The horizon is another example of nature’s beauty and Janie’s view of perfect harmony. The horizon to Janie represents a distant world that she wishes to be a part of. The horizon is like the perfect world that Janie had always dreamed about since her moment under the tree. I believe she finds this peace after she leaves the muck. She gets a new horizon to go after, and that is to one day being with Tea Cake again. “The kiss of his memory made pictures of love and light against the wall. Here was peace. She pulled in her horizon like a great fish-net. Pulled it from around the waist of the world and draped it over her shoulder. So much of life in its meshes! She called in her soul to come and see.” (193). I believe she finds her peace with who she was, and who she now is after all her life events. She is content with the fact that her old horizon, which was to find love, is done with and now she can go after a new horizon.
The story of the mule is symbolic for the townspeople and Jody. The mule represents the oppression of African American slaves. By Jody buying the mule to free it, he became a “savior” figure to the townspeople. They worshipped Jody for what he did for the mule’s freedom and for the town’s overall morale. “You got a town so you freed uh mule. You have tuh have power tuh free things and dat makes you lak uh kind uh something.” (58). This symbol is the least significant to the plot because it just refers to one part of Janie’s life. However the mule’s character is very important because it represents the time period and the situation that the freed African Americans were in. The fact that even though the mule no longer had an owner, but stayed with the town was very significant because it was like how Janie was to Jody. Janie no longer put up with the way Jody treated her, yet she stayed around because there really wasn’t anywhere for a single woman to go.

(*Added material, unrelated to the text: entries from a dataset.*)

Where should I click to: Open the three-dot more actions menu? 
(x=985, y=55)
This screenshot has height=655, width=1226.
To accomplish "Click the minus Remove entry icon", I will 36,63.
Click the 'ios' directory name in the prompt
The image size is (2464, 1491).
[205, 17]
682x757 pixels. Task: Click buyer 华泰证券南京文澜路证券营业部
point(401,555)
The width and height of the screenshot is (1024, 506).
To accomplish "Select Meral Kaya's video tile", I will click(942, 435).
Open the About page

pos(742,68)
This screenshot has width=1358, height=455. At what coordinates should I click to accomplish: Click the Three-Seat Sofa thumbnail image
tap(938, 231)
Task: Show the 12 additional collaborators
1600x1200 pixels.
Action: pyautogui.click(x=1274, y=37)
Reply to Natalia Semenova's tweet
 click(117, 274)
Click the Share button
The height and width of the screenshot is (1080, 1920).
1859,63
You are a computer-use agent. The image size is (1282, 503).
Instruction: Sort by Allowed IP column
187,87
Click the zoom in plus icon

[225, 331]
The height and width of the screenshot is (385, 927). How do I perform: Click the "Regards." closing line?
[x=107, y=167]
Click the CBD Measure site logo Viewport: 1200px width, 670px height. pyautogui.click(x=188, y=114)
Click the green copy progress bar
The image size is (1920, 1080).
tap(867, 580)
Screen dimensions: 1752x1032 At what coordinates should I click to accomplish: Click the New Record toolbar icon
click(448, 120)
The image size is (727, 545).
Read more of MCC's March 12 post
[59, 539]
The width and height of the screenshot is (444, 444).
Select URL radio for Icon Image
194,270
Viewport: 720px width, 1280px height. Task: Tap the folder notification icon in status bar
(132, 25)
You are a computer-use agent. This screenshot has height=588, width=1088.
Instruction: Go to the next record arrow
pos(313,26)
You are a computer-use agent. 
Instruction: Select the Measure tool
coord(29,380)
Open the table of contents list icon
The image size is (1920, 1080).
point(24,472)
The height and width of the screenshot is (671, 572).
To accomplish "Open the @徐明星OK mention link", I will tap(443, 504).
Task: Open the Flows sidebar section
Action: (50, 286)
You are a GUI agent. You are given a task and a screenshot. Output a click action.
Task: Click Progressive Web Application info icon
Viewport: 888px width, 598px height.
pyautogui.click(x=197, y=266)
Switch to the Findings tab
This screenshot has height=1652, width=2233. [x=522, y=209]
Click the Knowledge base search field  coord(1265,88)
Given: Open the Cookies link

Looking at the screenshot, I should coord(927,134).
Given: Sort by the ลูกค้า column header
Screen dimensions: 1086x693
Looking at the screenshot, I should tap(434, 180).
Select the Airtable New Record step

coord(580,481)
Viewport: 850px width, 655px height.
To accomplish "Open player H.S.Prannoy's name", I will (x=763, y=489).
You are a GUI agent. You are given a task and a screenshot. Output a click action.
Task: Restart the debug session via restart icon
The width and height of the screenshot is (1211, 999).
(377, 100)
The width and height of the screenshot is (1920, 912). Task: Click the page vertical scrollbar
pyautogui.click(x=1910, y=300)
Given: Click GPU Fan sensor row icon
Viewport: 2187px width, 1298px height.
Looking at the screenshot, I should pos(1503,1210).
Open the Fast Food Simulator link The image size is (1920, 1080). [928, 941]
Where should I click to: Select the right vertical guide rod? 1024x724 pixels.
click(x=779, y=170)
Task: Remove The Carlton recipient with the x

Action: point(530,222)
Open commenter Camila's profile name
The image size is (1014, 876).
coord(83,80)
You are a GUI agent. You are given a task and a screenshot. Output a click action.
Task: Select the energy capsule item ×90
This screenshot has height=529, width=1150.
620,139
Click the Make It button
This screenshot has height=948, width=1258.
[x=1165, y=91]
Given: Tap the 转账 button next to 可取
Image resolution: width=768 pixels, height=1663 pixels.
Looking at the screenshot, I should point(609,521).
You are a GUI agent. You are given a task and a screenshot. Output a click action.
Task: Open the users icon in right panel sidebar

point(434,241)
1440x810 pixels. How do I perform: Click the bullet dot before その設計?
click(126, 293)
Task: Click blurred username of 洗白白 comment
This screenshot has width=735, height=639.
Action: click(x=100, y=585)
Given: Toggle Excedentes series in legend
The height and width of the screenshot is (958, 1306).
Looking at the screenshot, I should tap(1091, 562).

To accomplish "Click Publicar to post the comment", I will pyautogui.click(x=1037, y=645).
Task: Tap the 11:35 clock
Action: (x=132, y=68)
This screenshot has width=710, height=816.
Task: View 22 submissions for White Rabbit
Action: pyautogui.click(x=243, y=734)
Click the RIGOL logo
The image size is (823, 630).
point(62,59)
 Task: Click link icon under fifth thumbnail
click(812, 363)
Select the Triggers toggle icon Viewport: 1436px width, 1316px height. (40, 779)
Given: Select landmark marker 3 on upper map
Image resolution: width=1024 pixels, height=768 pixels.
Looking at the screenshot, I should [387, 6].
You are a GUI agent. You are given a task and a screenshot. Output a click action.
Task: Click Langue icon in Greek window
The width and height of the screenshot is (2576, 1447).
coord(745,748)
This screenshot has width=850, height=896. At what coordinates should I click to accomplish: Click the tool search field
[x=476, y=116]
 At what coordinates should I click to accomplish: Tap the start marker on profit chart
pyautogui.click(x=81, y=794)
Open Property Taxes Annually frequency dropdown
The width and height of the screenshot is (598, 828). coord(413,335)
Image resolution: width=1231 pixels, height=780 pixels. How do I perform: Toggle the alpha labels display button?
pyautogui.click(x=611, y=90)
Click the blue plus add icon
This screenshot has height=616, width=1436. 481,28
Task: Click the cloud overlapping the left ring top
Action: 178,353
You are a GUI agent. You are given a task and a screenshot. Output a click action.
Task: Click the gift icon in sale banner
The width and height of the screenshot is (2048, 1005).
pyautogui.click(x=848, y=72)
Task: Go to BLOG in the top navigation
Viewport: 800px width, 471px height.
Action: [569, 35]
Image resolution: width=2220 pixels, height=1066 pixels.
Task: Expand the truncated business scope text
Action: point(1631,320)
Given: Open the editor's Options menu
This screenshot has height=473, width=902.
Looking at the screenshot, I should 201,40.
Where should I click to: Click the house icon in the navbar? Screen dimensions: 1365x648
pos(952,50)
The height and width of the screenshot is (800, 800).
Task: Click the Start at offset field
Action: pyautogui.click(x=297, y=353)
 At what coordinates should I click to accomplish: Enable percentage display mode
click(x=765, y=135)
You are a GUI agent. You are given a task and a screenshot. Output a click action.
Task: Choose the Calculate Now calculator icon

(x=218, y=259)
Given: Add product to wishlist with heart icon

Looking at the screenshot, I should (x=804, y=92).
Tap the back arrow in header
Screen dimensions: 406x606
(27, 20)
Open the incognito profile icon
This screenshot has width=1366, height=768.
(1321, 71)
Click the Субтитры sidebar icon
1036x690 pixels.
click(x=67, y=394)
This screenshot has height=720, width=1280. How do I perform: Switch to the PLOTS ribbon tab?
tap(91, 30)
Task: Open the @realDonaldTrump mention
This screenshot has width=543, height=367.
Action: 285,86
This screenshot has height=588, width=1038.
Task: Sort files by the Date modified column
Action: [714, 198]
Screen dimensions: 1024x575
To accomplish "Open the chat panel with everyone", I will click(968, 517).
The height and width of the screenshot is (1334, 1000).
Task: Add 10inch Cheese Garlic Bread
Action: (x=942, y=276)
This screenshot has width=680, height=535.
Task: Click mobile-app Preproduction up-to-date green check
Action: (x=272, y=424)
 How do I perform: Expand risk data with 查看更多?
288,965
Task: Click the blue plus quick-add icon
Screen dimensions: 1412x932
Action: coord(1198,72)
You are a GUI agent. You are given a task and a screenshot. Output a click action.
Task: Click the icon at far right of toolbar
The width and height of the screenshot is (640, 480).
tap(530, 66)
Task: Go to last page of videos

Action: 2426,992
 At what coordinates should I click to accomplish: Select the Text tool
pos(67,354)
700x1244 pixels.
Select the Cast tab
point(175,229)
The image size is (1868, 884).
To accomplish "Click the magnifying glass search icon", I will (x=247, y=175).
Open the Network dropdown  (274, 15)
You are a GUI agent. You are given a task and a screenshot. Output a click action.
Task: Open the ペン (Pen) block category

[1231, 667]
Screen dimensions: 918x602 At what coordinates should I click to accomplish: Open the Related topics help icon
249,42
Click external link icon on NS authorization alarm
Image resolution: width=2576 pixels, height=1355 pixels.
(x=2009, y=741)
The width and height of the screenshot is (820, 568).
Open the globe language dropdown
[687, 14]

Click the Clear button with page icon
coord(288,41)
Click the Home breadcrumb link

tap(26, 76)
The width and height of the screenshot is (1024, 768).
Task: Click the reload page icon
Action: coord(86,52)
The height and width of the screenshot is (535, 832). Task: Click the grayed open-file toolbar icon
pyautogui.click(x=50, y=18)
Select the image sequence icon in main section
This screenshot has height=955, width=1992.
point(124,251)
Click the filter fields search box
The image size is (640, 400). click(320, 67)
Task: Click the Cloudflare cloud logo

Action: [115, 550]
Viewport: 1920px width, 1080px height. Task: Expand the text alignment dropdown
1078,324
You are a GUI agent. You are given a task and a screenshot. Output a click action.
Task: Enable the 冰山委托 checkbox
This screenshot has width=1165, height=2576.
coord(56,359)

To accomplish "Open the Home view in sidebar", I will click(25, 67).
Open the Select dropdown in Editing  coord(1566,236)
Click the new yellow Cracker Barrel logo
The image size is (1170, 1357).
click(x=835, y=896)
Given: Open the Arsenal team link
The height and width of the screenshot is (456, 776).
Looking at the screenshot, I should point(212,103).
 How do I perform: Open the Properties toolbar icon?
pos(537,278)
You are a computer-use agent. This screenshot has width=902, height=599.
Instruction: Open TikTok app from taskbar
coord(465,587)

All of these symbols are in ranking from most crucial, to least significant in the novel, based on how much influence on the overall plot they made. Some symbols were mentioned throughout the story, while others were just in a moment of Janie’s life. Regardless of their rankings, each symbol is important in order to better understand the characters, the time period of the novel, and to help make connections from world events to the novel.